Cereal Boxes and Nabokov

by V. L. Craven

I’m indifferent to sex. This isn’t a secret, as I’ve done interviews for television and print media, as well as participating in a massive study on asexuality being conducted in Canada.

I’ve known I was asexual since I was sixteen and a typical response is complete incredulity. I’ve always found this to be offensive, figuring the other person thought I didn’t know myself well or that I hadn’t met the right person, I was abused, raised very religiously, etc. They couldn’t accept that not everyone enjoyed the things they did. To me, it was perfectly logical that some people would have no interest in sex since some people seem to be attracted to anything that metabolizes oxygen into carbon dioxide.

Recently I realised what tripped up the incredulous. They couldn’t imagine their lives without sex. It colours their lives to such a degree that if they didn’t spend time and money pursuing it, keeping it and improving it then what would they do?

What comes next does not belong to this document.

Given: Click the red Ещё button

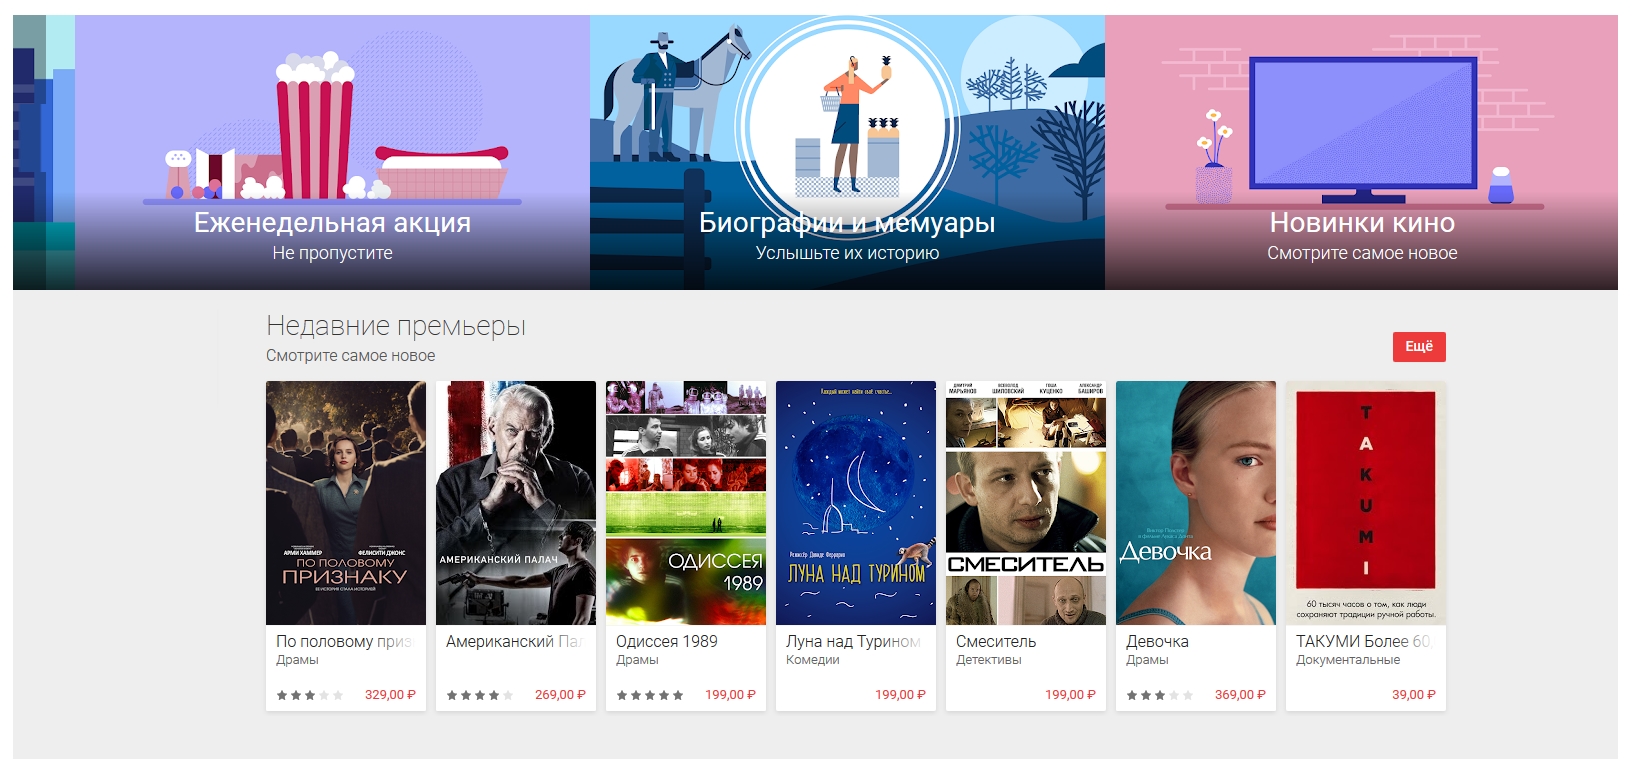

Then it occurred to me: They felt about me the way I felt about reading. When I meet someone who says they don’t enjoy reading I think, ‘Why not? Reading’s awesome! I’ve been into it since I was little. They couldn’t pry the book out of my hands. Was the person traumatized by a book as a child? Did they receive negative images of reading? Were readers thought to be boring? Did their parents tell them to get outside and play rather than reading? Perhaps they’d been reading the wrong books! I could find the right books for them!’

Yeah… so…

To extend the metaphor, there are two types of reading: reading because you love the author or subject matter. For me it’s Nabokov. When I first discovered him I looked forward to getting back to reading his books all day during work. I thought about him all the time. I sang his praises everywhere. I was in love with him. I wanted to read every word he’d written, as they’d seem to have been written expressly for me.

This is the equivalent of being madly in lust with another person. Not being able to get enough of said person. Every fibre of your being is longing for that person’s presence and touch.

The second type of reading is when I just have to read something. If I don’t read something I’ll die. I’ve found myself reading cereal boxes. I think, ‘What am I doing? How is this useful?’

This is like the one-night stand. You have to read something and at a certain point it doesn’t really matter what. Once you’ve read the cereal box you realise how pointless it was to do so, but there it is. And you know you’ll do it again in future. It’s just part of life for real readers.

So now I wish my friends to have lots of profound Nabokov experiences and I hope their cereal box experiences are few and interesting, at least.

(Though I still think I could hook you up with books that will get you interested in reading.)